Toxicity of liposomal 3'-5'-O-dipalmitoyl-5-fluoro-2'-deoxyuridine in mice

Toxicities of 5-fluoro-2'-deoxyuridine (FUdR) and its liposome incorporated dipalmitoyl derivative (FUdR-dipalmitate) to mouse bone marrow, spleen, liver and ileum were compared after treatment for 6 consecutive days. The applied doses of the two formulations, which were shown earlier to have equal antitumor activity in mouse tumor models, were 600 and 2 mumol/kg respectively. When applied in these doses, toxicity to the hemopoietic system, measured as a decreases in progenitor and precursor cells of the erythroid and granuloid/macrophage lineage in bone marrow and spleen, was more severe for FUdR than for liposomal FUdR-dipalmitate.

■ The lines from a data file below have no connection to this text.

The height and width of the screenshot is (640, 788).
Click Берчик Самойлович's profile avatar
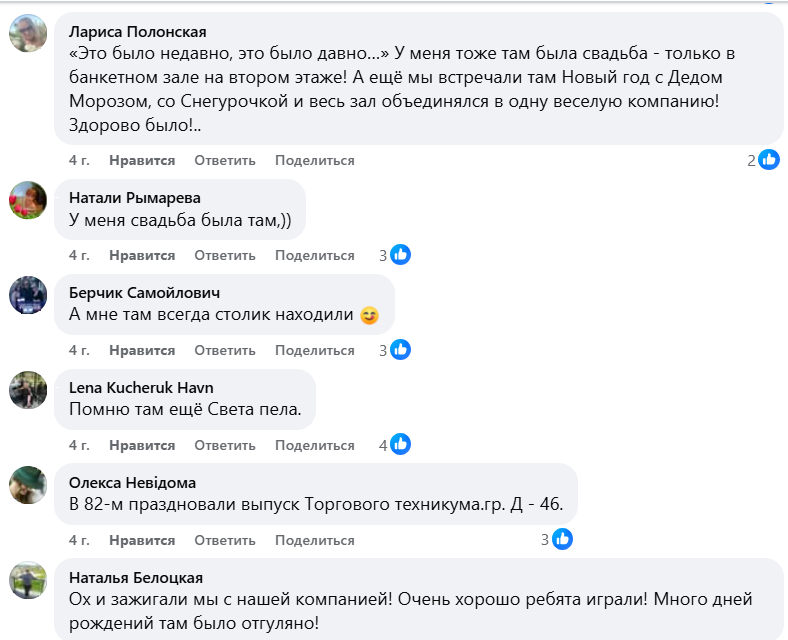pos(28,295)
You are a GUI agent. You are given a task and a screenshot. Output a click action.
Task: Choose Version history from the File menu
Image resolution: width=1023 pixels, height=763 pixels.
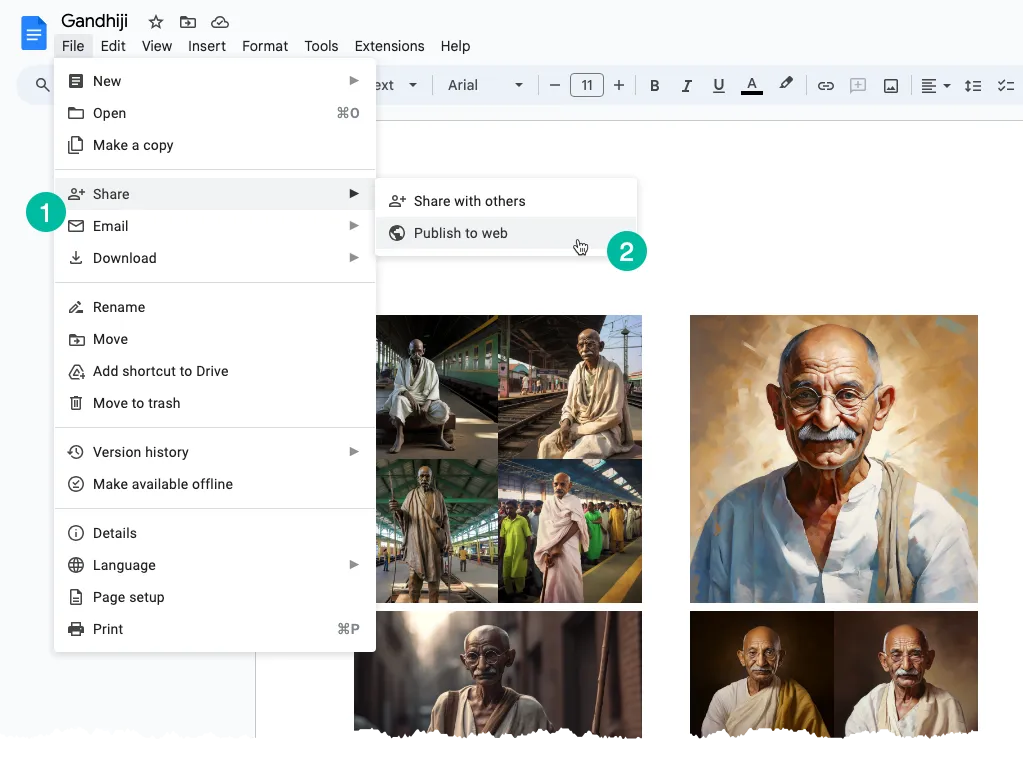[x=141, y=452]
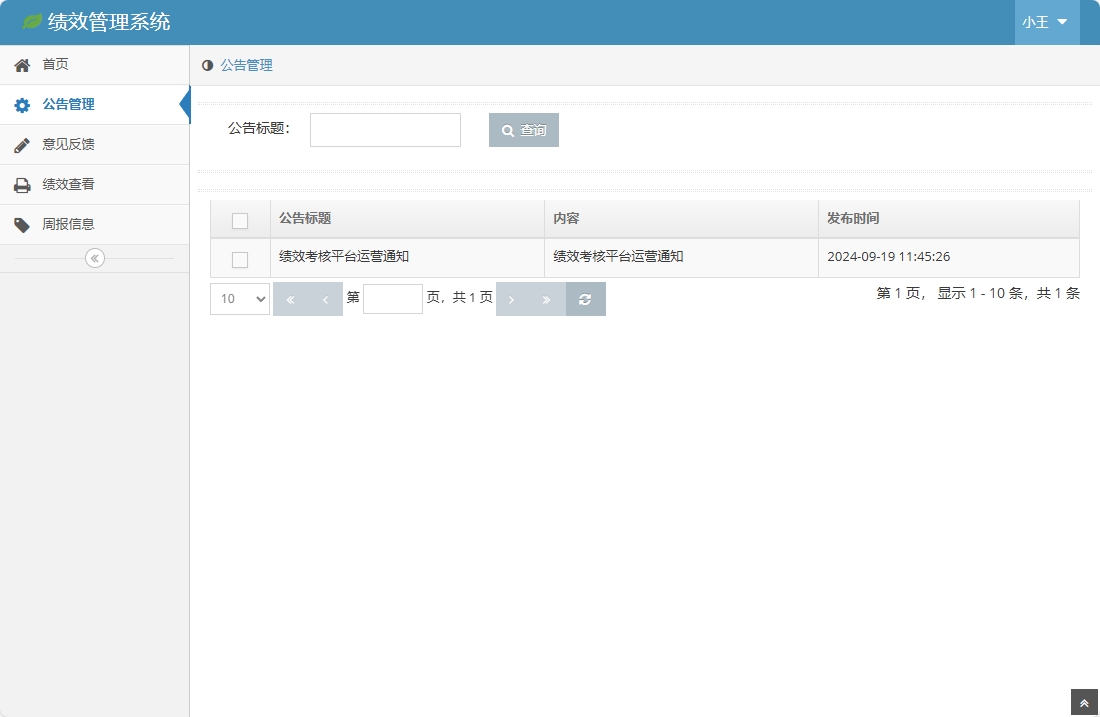
Task: Select all rows with the header checkbox
Action: (239, 218)
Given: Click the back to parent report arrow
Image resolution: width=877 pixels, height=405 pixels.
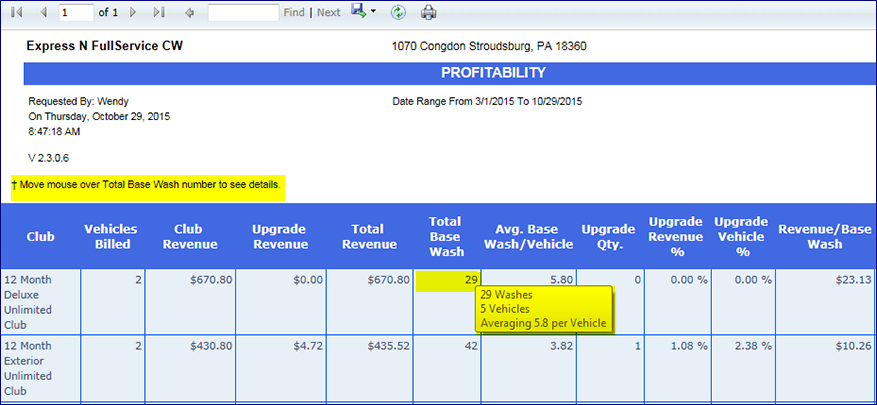Looking at the screenshot, I should click(190, 13).
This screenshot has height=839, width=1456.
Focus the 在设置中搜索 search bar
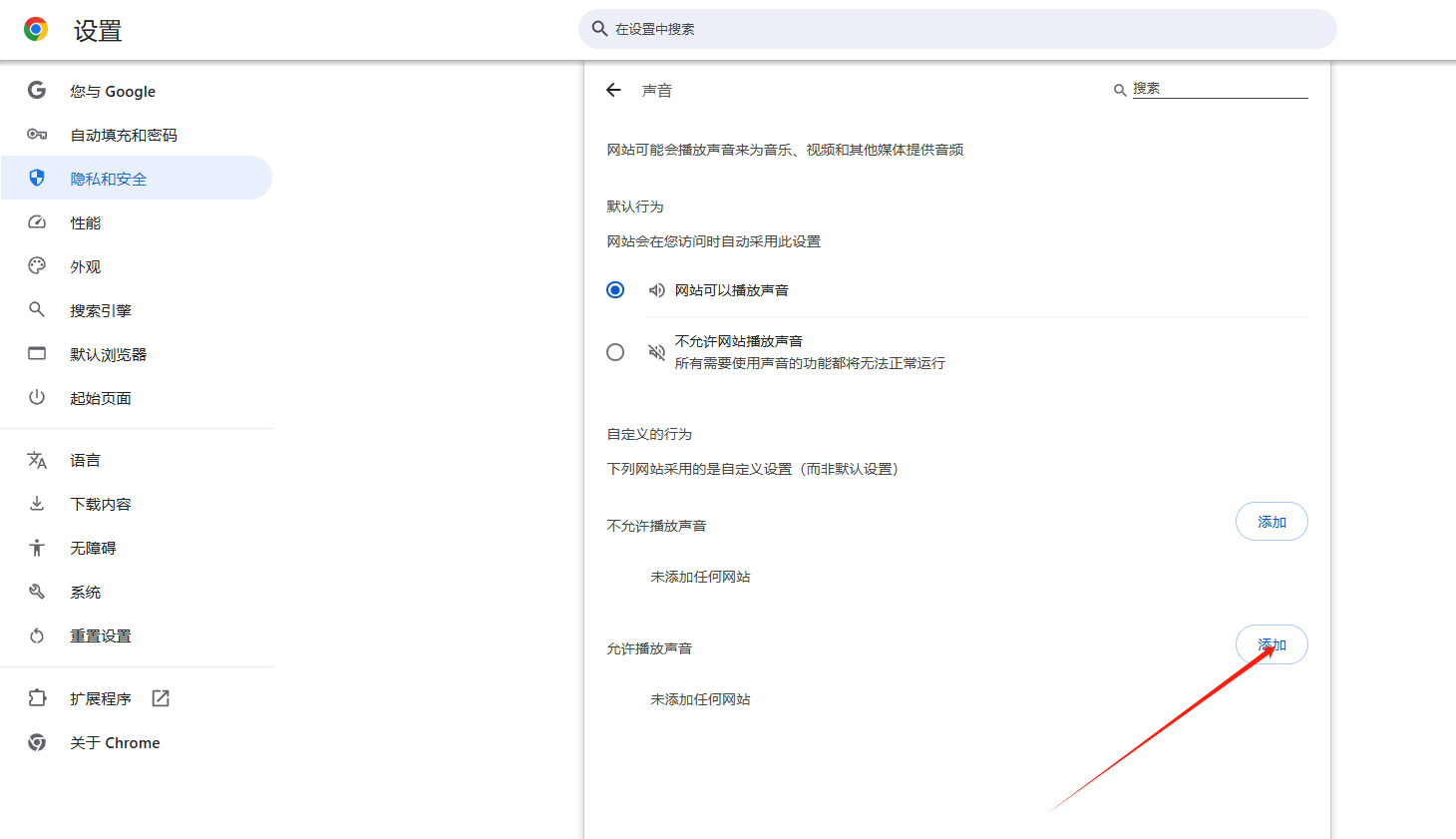[957, 29]
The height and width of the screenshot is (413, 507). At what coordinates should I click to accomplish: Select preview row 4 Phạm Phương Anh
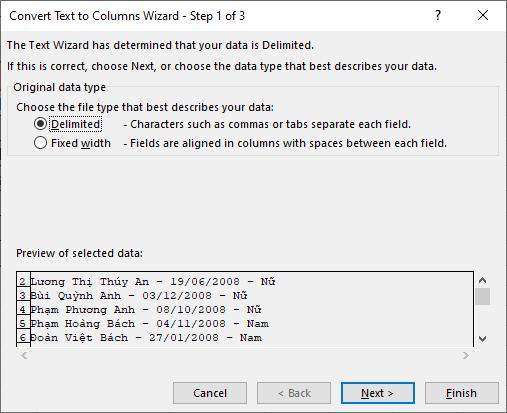pyautogui.click(x=146, y=310)
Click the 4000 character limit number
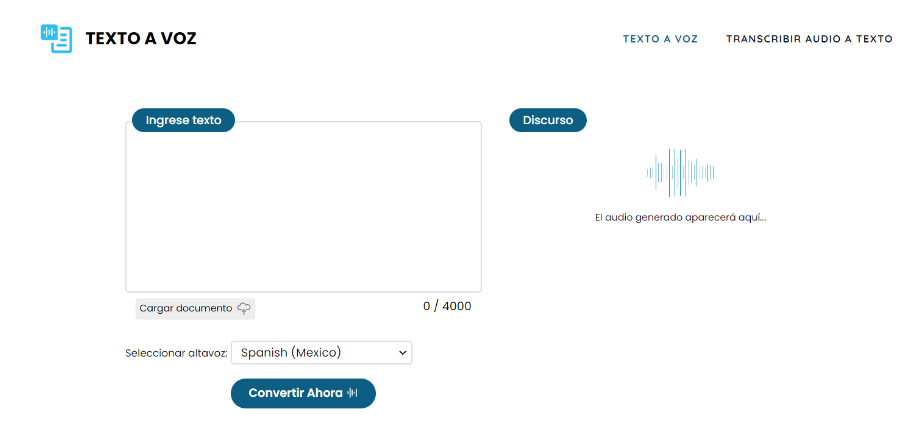 (456, 306)
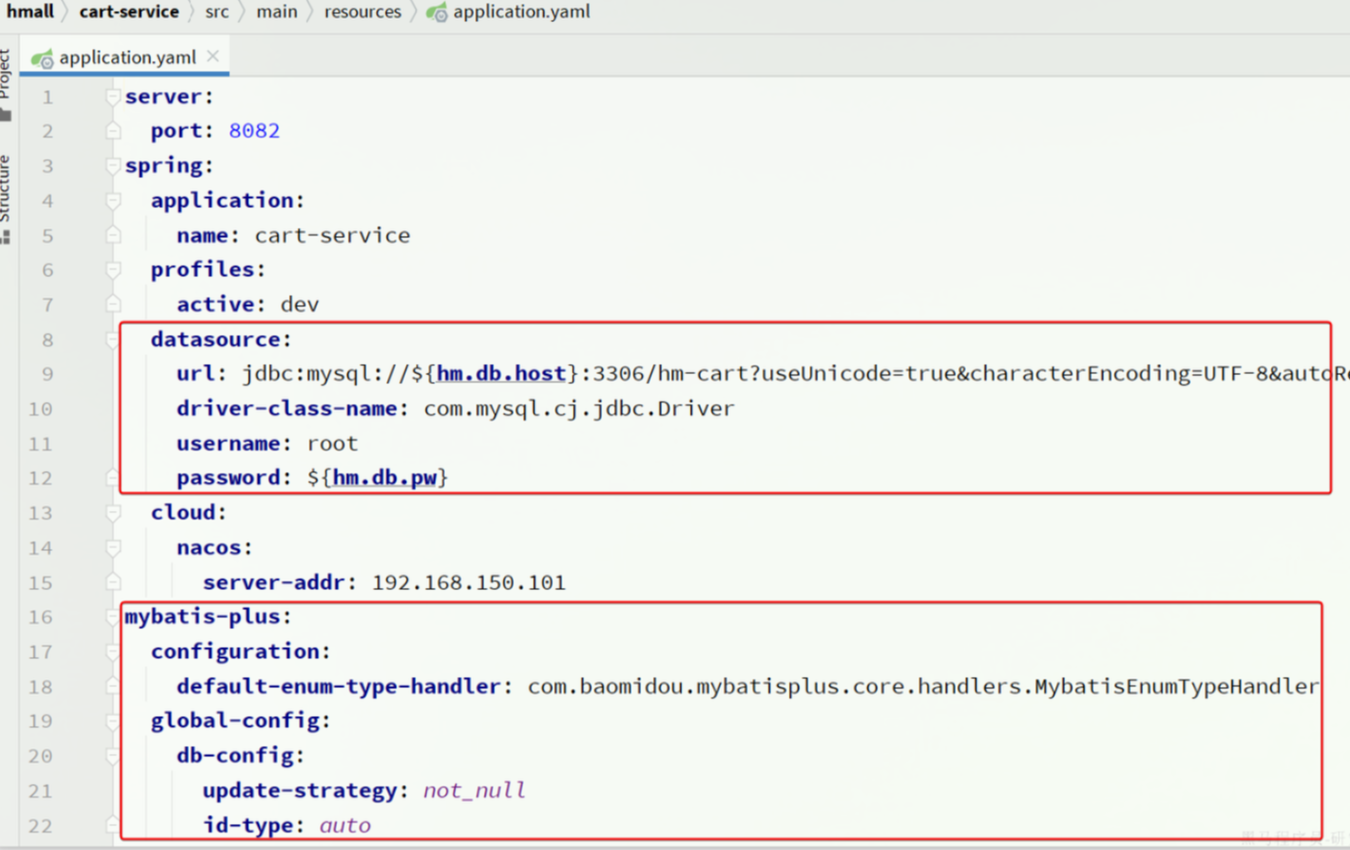Click hmall in the navigation breadcrumb
The height and width of the screenshot is (850, 1350).
30,12
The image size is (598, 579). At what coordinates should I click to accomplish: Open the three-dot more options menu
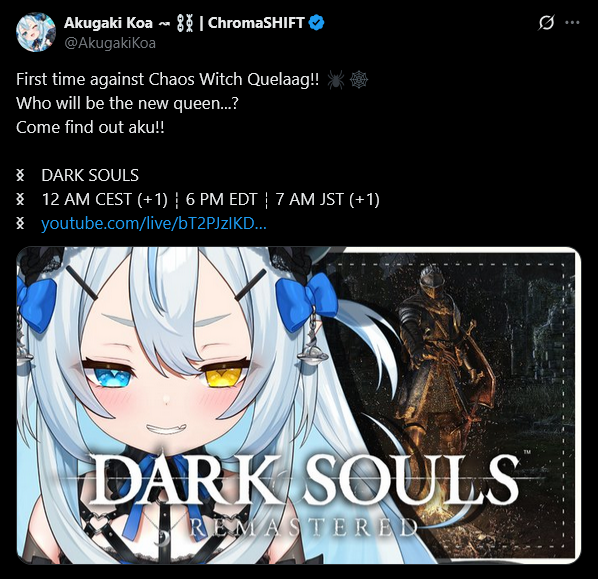(572, 23)
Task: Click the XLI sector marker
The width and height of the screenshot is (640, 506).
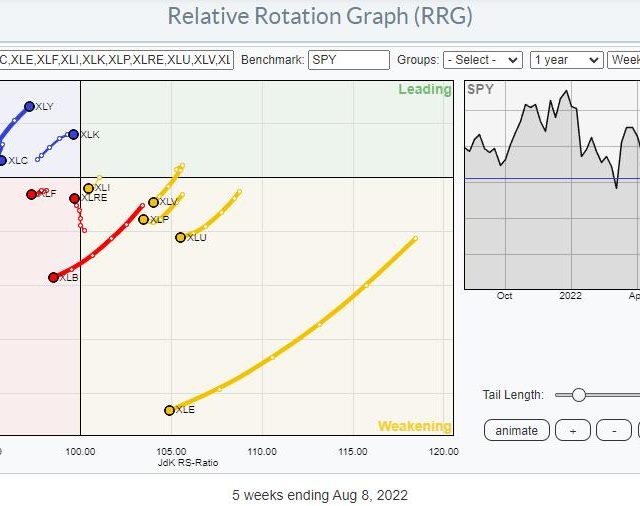Action: pyautogui.click(x=88, y=188)
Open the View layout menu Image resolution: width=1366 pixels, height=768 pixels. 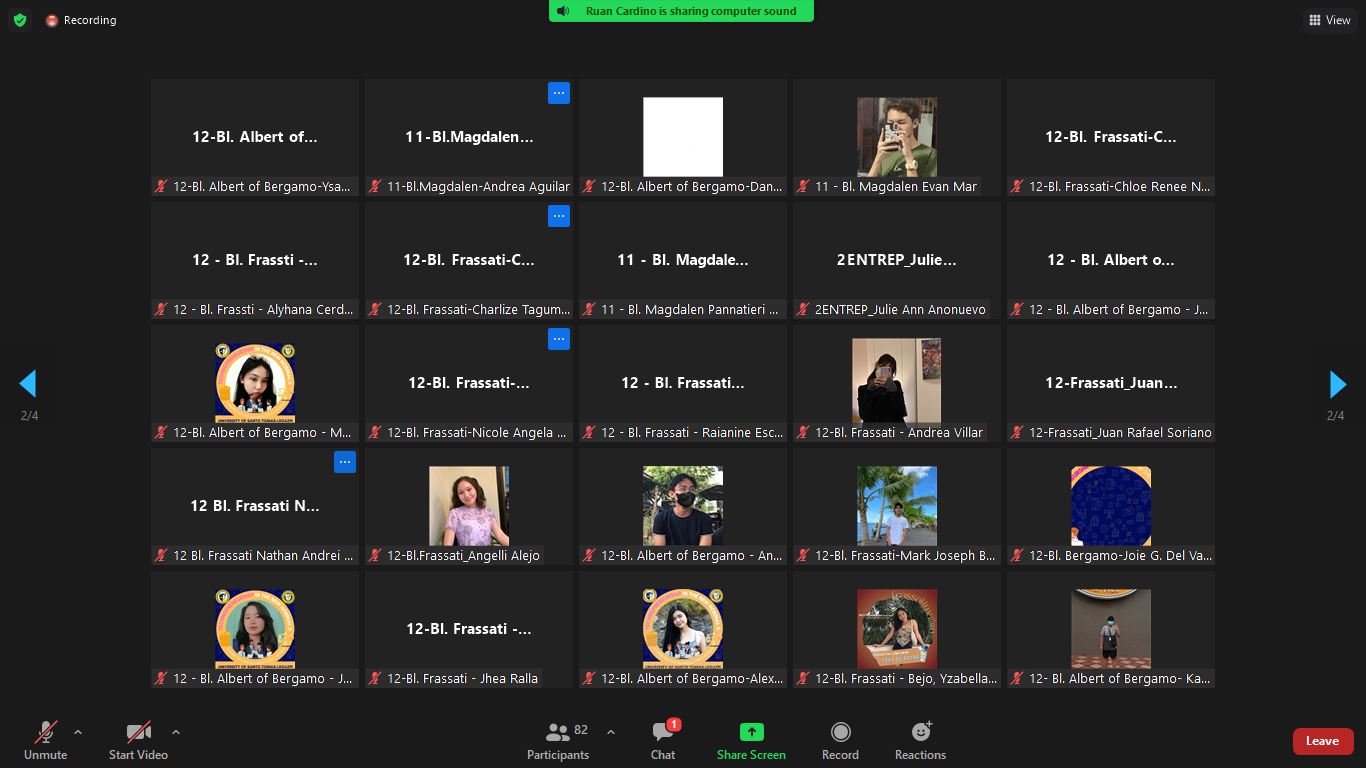(1329, 20)
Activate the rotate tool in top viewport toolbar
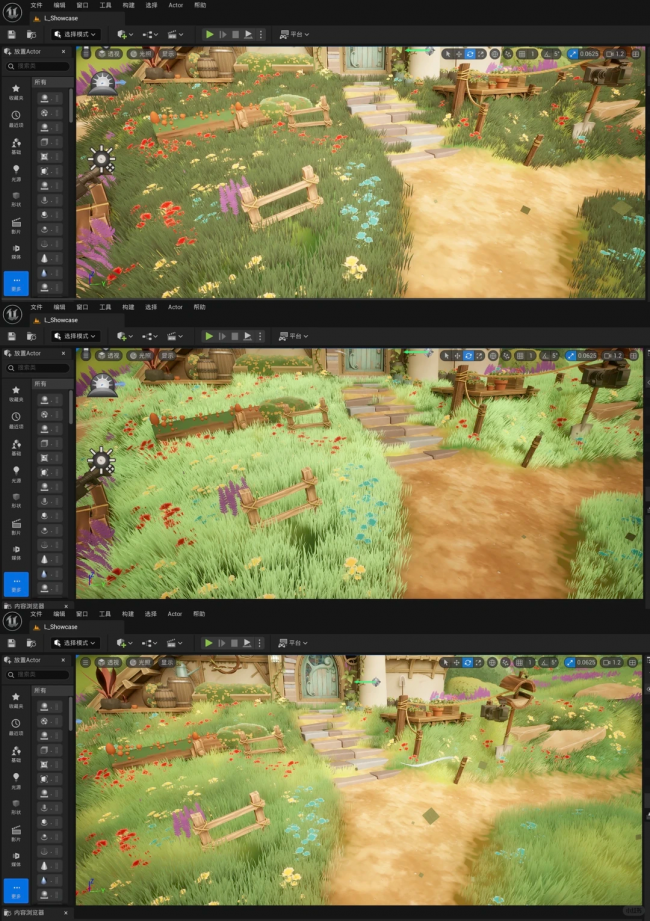 [x=471, y=54]
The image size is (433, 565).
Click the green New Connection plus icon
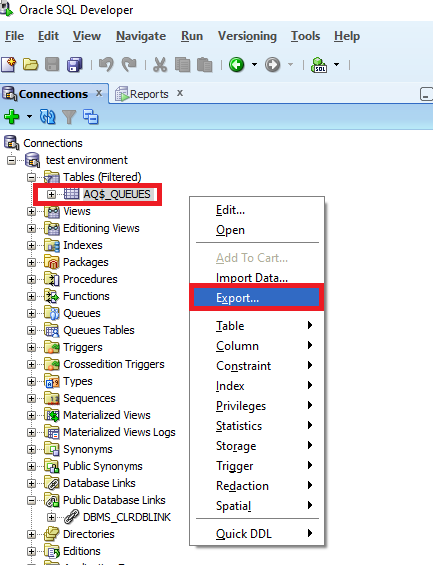tap(12, 117)
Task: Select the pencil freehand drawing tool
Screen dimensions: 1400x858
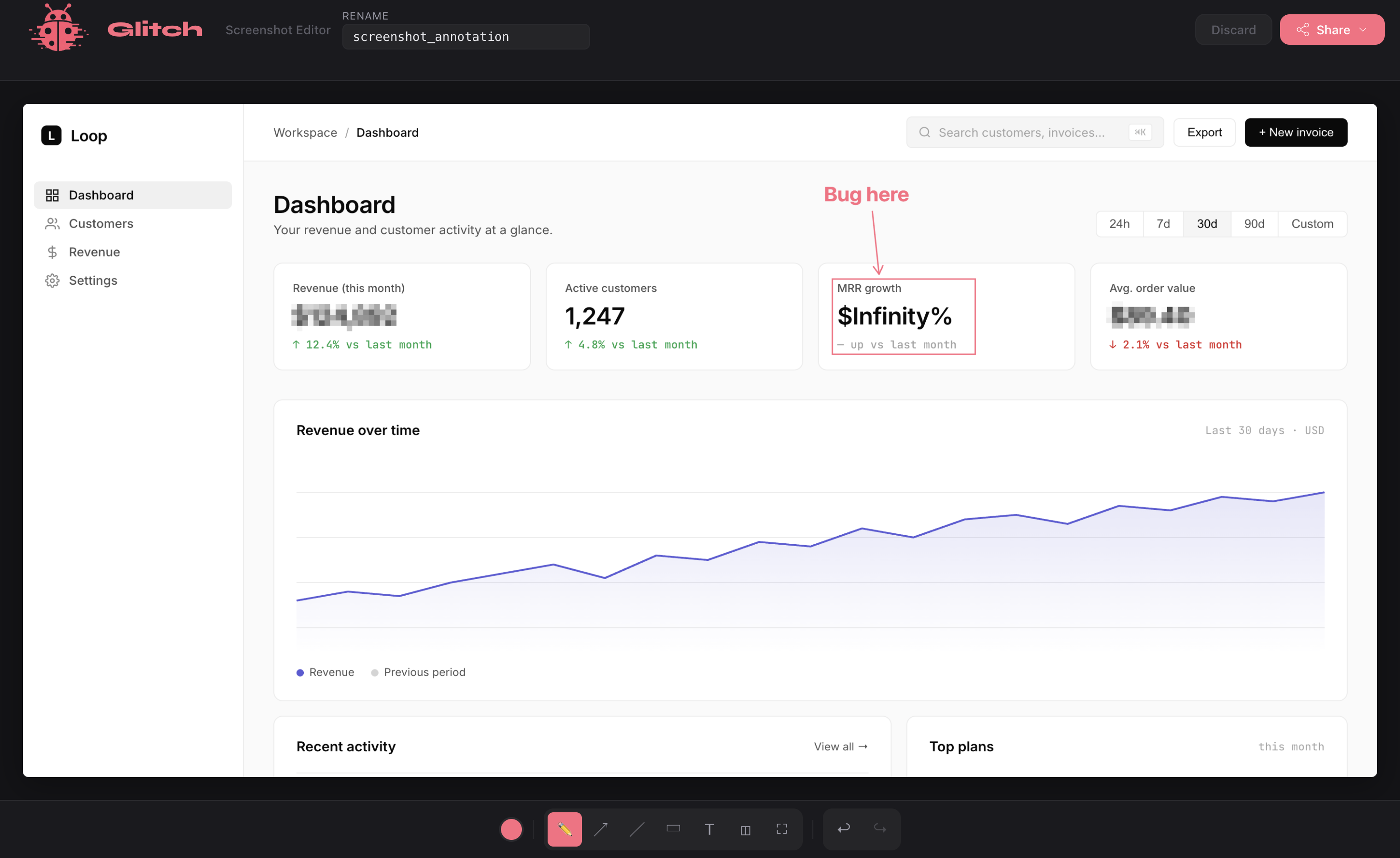Action: tap(564, 829)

In the liver, mitotic figures, as indicators of cell division, were absent for both drugs while in control livers the number of cells in mitosis was approximately 2%. Toxicity to the ileum was more severe for liposomal FUdR-dipalmitate than for FUdR and was manifested by granulocyte infiltration, the presence of cell debris, loss of columnar epithelial cells and enlarged nuclei with prominent nucleoli in these cells. Thus, by prolonging the retention time of FUdR in vivo, using liposomes as a vehicle and FUdR-dipalmitate as a lipophilic prodrug, the dose-limiting toxicity appears to shift from bone marrow to the gastrointestinal tract.